▸ **Source text**
The Tour, meanwhile, has refrained from responding to the taunts and jabs launched by its cocky adversary, choosing to hide behind a wall of lawyers and wait out the storm. Norman’s declaration that he doesn’t want a truce because his upstart is already successful, Phil Mickelson’s comment that the two organizations need to consolidate because the little guy isn’t going away ... it’s all just hot air and posturing.
Until the fledgling rabble-rouser figures out how to stage its product to the mainstream, Camp Ponte Vedra has nothing to worry about. Deane Beman was keenly aware of how gigantic a priority TV was to the overall health of the sport when he took over as commissioner in 1974—he began buying back the rights to every event immediately after getting the job. Fifty years ago, media ownership was the property of the actual tournaments themselves.
Even an authoritative visionary needed until the end of the 1970s to complete the task, but complete it Beman did. Unlike my team's GM or the billionaire sheiks, he got far more than his money’s worth—those purchases laid the foundation for what has become an undisputed sports empire. With that in mind, it’s hard to imagine a larger gap between two competing entities on a growth element of such importance.

▸ **Tasks for this exercise**
**A)** According to the passage on golf's TV rights, in what year did Deane Beman take over as commissioner?
**B)** Extend the passage on golf's TV rights by writing what comes after its last sentence.
The entries that follow are drawn from a separate source and are unrelated to the golf passage.

▸ **Provided data**
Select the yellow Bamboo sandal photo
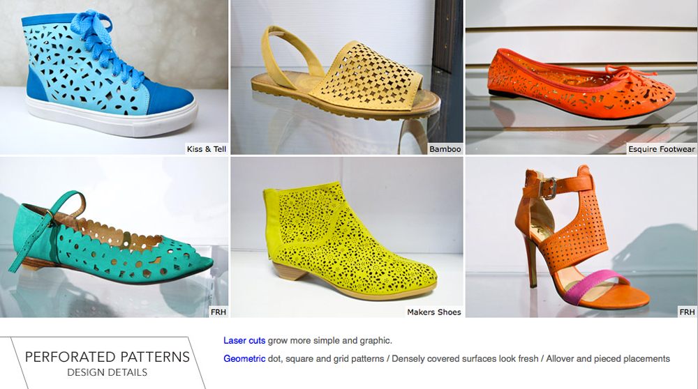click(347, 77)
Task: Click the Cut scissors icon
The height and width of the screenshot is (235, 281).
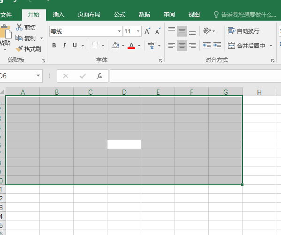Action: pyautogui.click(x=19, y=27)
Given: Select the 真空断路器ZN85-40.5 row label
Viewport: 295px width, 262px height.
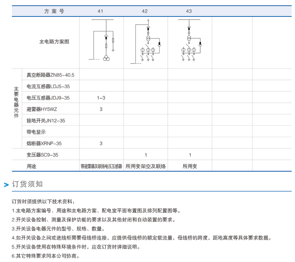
...
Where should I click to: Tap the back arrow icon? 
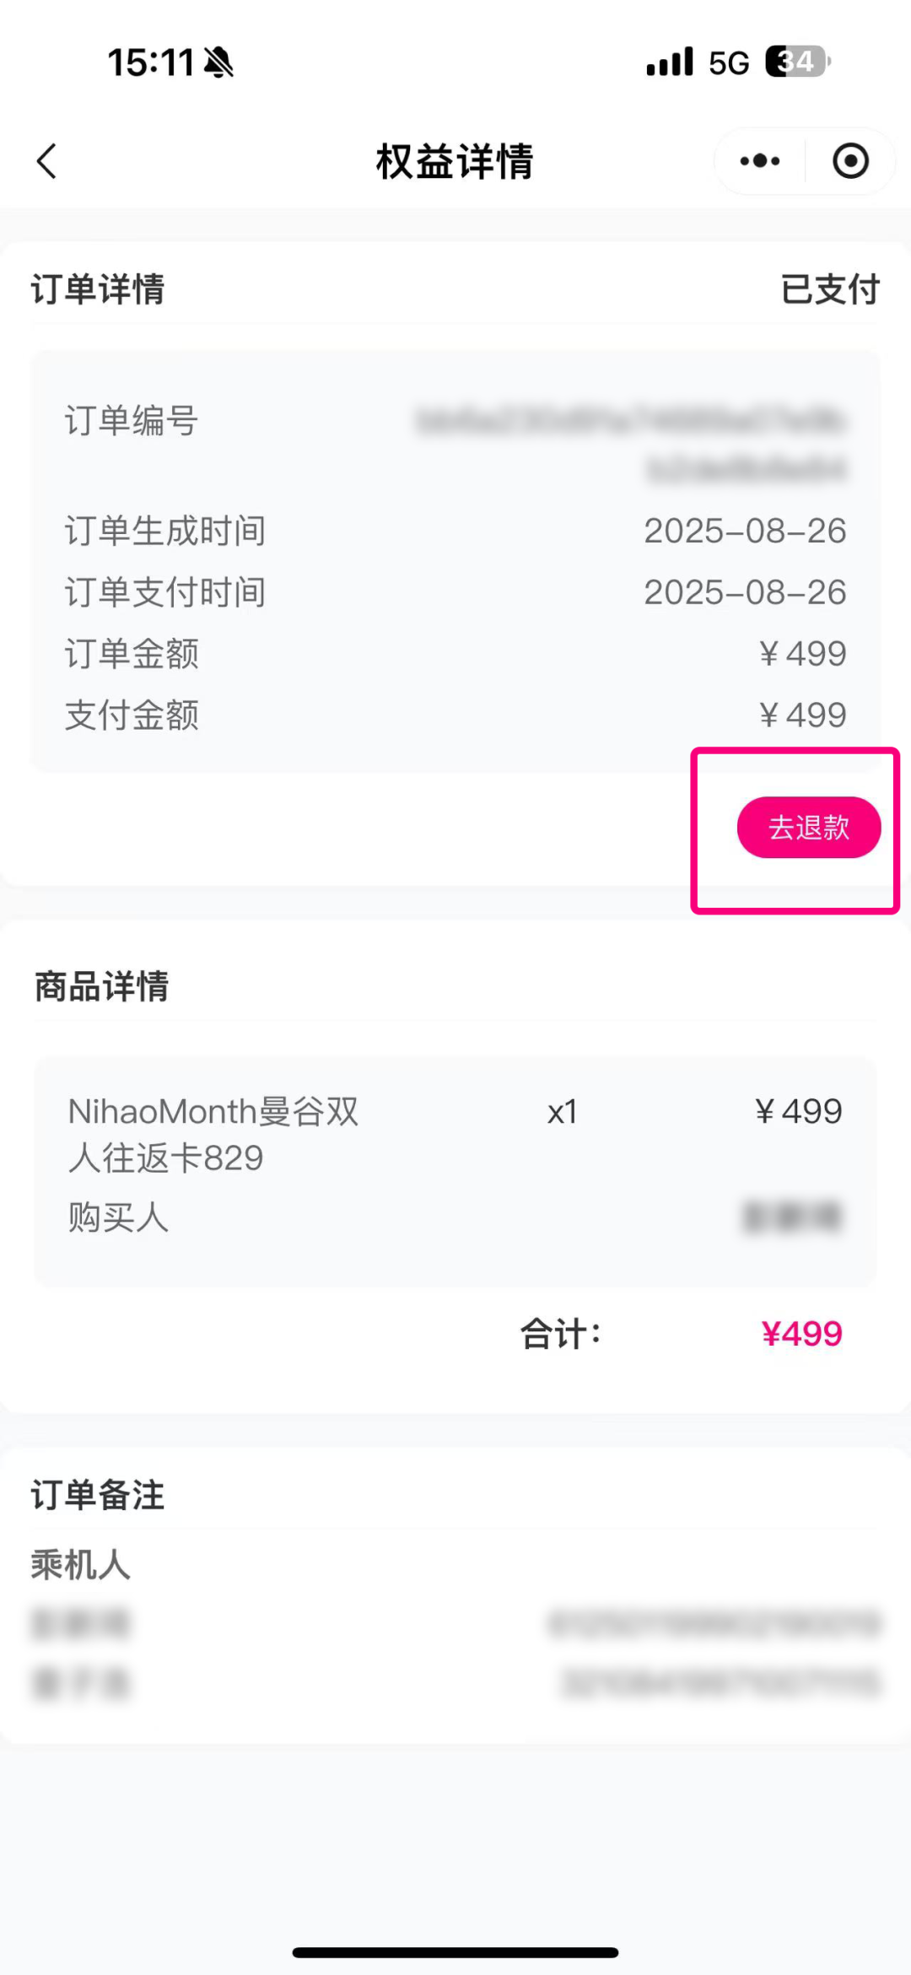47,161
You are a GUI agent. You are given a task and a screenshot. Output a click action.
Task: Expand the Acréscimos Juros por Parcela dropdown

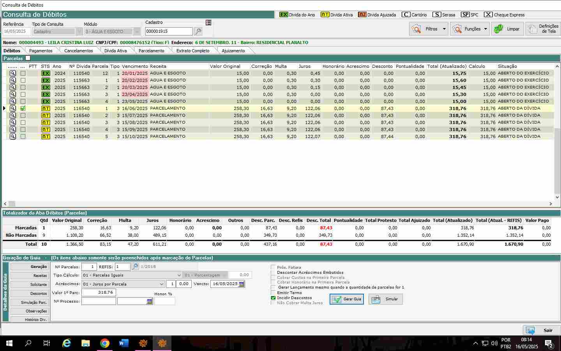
* * *
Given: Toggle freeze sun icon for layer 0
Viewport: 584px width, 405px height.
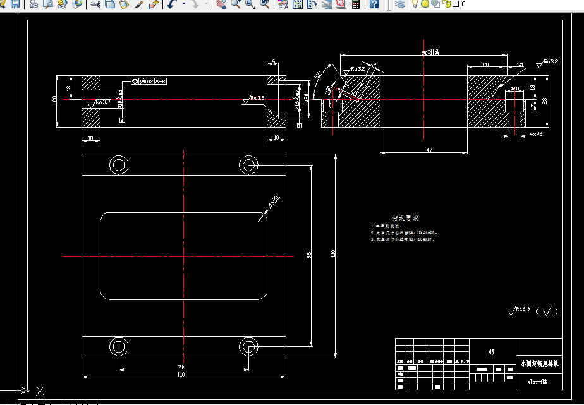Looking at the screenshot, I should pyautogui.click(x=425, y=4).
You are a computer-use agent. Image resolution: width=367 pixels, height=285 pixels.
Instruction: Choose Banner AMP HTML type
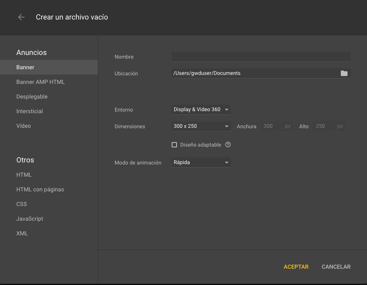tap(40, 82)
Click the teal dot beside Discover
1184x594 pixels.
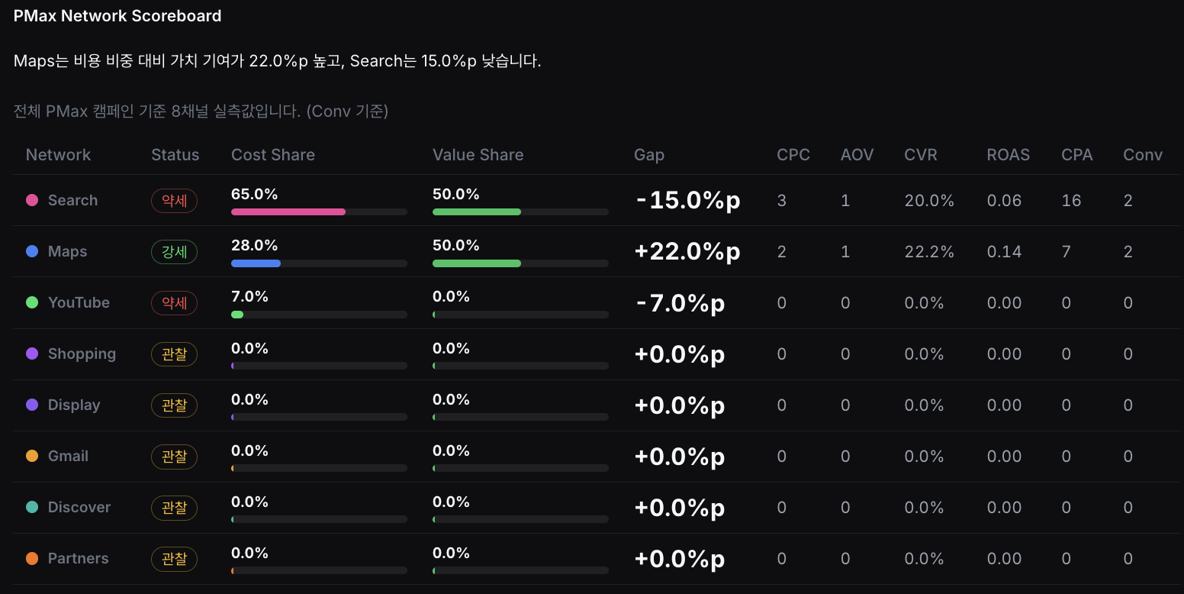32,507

▸ **Exercise answers**
**A)** 1974

**B)**
A YouTube deal simply isn’t going to cut it. The relationships with its television partners is perhaps the Tour’s greatest strength, and to that end, it manages the particulars of the programming with both hands. Because it’s a conservative approach with little tolerance for on-air criticism or dicey subject matter, the networks are happy to comply. And while Golf Channel has little choice but to follow along, the Tour knows how crucial that partnership is to the consistency of the brand.
Last Sunday’s offering was a perfect example. Anchor Terry Gannon and booth analyst Curt Byrum were superb on a weird day that included tons of rain and a telecast that opened with the final group on the 16th hole. The decision to go live at the top surely was an easy one—you really don’t have much choice in this day and age—and when Danny Willett threw away his first U.S. victory in more than six years with a three-putt from inside four feet, you had to be at least half nuts to stick around for the full replay.
Byrum doesn’t get any credit, much less the praise, he deserves for the job he does during the early rounds in the heart of the season and as the lead voice at lesser events. He’s so much better than CBS cheerleader Ian Baker Finch that it’s not even close to funny, but then, it’s not supposed to be. Despite his backup status, Byrum shows up at every assignment ready to talk and exceptionally well prepared. He’s not a comedian, but he’s not a pastry chef, either. He tells you what he sees, and in adherence with a strong analyst’s chief asset, he sees a lot.
Gannon seems to have been around forever, and for good reason. He’s another marvelous resource who seems to show up when you might least expect him—wasn’t he just calling an ice-skating competition for a major network last weekend? His versatility resonates to fine effect when hosting a gathering of the little white ball, enhanced by extraordinary conversational skills that get the most out of every guy sitting next to him, even the diffident Nick Faldo.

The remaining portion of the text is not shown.